Micron Confirms Mass Production of GDDR5X Memoryby Anton Shilov on May 12, 2016 3:00 PM EST
Micron Technology this week confirmed that it had begun mass production of GDDR5X memory. As revealed last week, the first graphics card to use the new type of graphics DRAM will be NVIDIA’s upcoming GeForce GTX 1080 graphics adapter powered by the company’s new high-performance GPU based on its Pascal architecture.
Micron’s first production GDDR5X chips (or, how NVIDIA calls them, G5X) will operate at 10 Gbps and will enable memory bandwidth of up to 320 GB/s for the GeForce GTX 1080, which is only a little less than the memory bandwidth of NVIDIA’s much wider memory bus equipped (and current-gen flagship) GeForce GTX Titan X/980 Ti. NVIDIA’s GeForce GTX 1080 video cards are expected to hit the market on May 27, 2016, and presumably Micron has been helping NVIDIA stockpile memory chips for a launch for some time now.

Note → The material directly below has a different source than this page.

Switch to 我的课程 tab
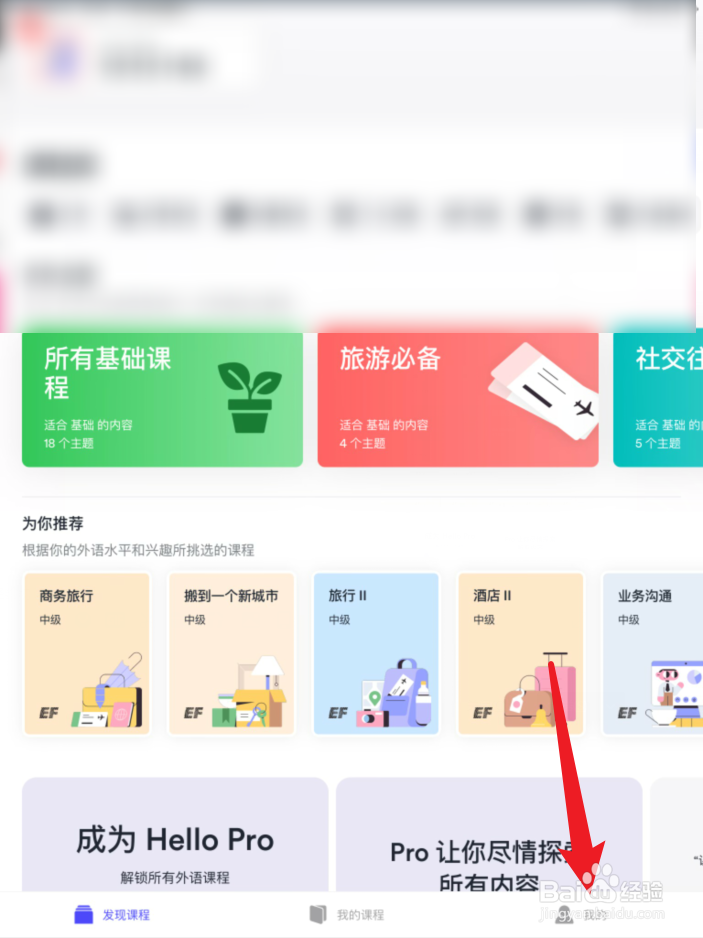Screen dimensions: 703x938 click(346, 914)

|NVIDIA GPU Specification Comparison|
|GTX 1080||GTX 1070||GTX 980 Ti||GTX 980||GTX 780|
|TFLOPs (FMA)||9 TFLOPs||6.5 TFLOPs||5.6 TFLOPs||5 TFLOPs||4.1 TFLOPs|
|Memory Clock||10Gbps GDDR5X||GDDR5||7Gbps
|Memory Bus Width||256-bit||?||384-bit||256-bit||384-bit|
|VRAM||8 GB||8 GB||6 GB||4 GB||3 GB|
|VRAM Bandwidth||320 GB/s||?||336 GB/s||224 GB/s||288 GB/s|
|Est. VRAM Power Consumption||~20 W||?||~31.5 W||~20 W||?|
|TDP||180 W||?||250 W||165 W||250 W|
|Manufacturing Process||TSMC 16nm||TSMC 16nm||TSMC 28nm|
Earlier this year Micron began to sample GDDR5X chips rated to operate at 10 Gb/s, 11 Gb/s and 12 Gb/s in quad data rate (QDR) mode with 16n prefetch. However, it looks like NVIDIA decided to be conservative and only run the chips at the minimum frequency.

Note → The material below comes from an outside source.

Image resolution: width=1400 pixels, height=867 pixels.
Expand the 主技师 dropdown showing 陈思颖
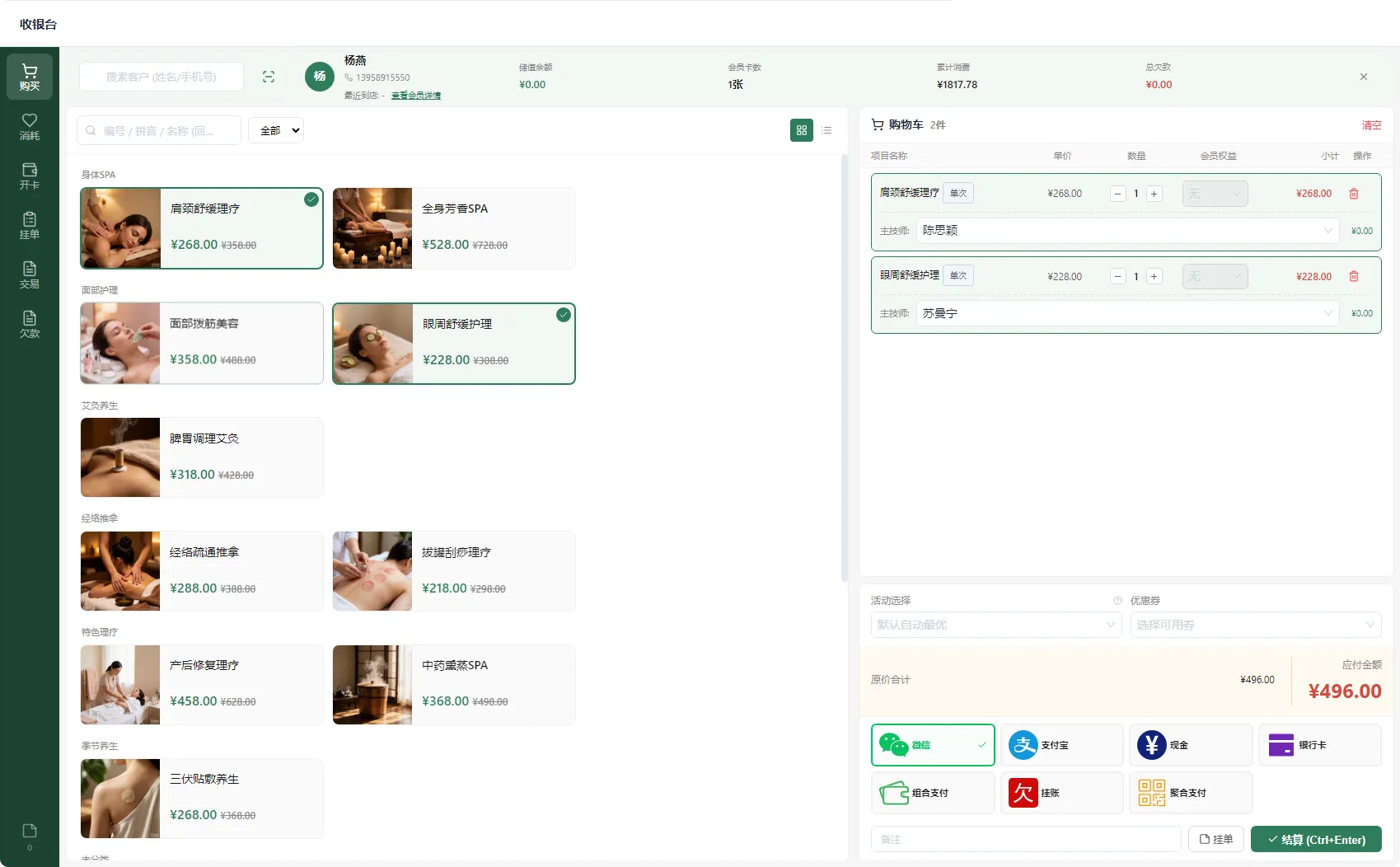click(x=1127, y=231)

As reported, Micron’s first GDDR5X memory ICs (integrated circuits) feature 8 Gb (1 GB) capacity, sport 32-bit interface, use 1.35 V supply and I/O voltage as well as 1.8 V pump voltage (Vpp). The chips come in 190-ball BGA packages with 14×10 mm dimensions, so, they will take a little less space on graphics cards than GDDR5 ICs.

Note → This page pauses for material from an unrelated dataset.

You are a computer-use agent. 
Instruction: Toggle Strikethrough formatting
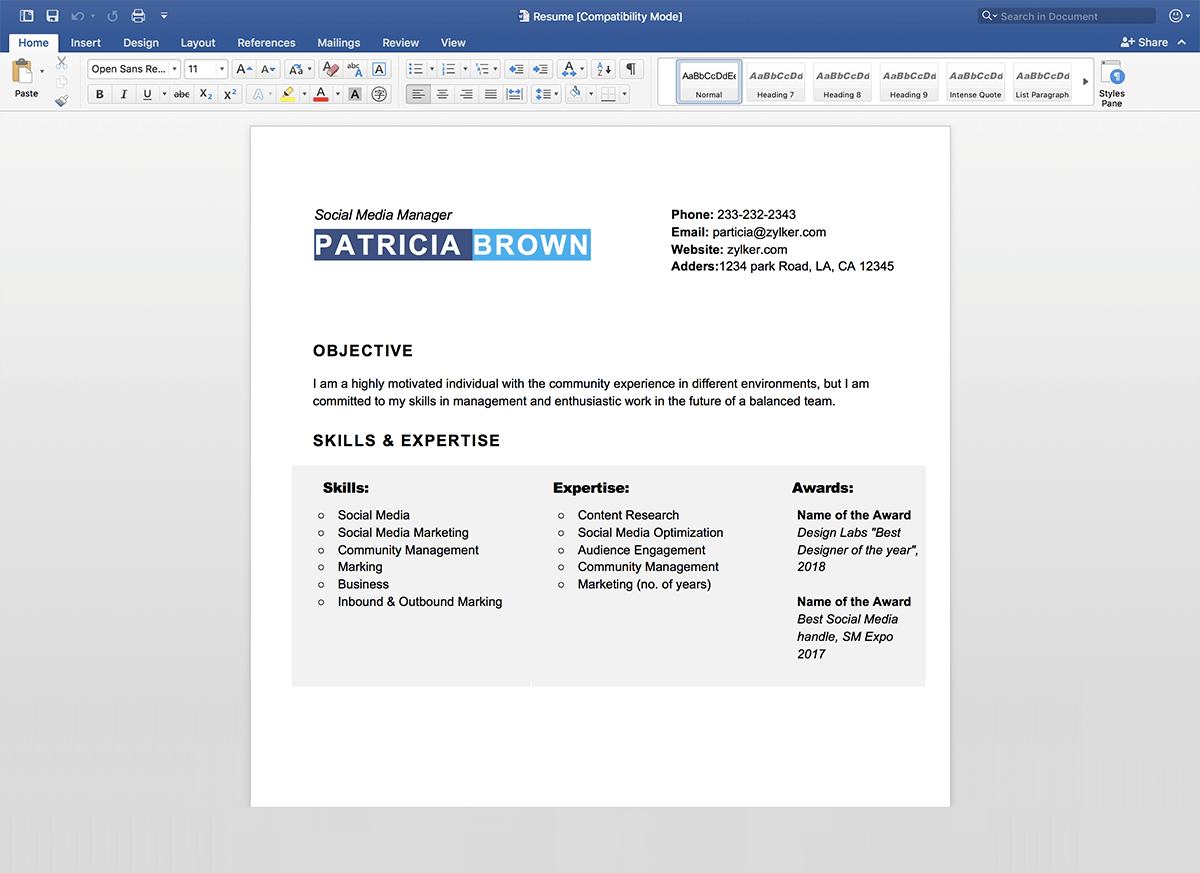click(181, 94)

The announcement by Micron indicates that the company will be the only supplier of GDDR5X memory for NVIDIA’s GeForce GTX 1080 graphics adapters, at least initially. Another important thing is that GDDR5X is real, it is mass produced now and it can indeed replace GDDR5 as a cost-efficient solution for gaming graphics cards. How affordable is GDDR5X? It should not be too expensive - particularly as it's designed as an alternative to more complex technologies such as HBM - but this early in the game it's definitely a premium product over tried and true (and widely available) GDDR5.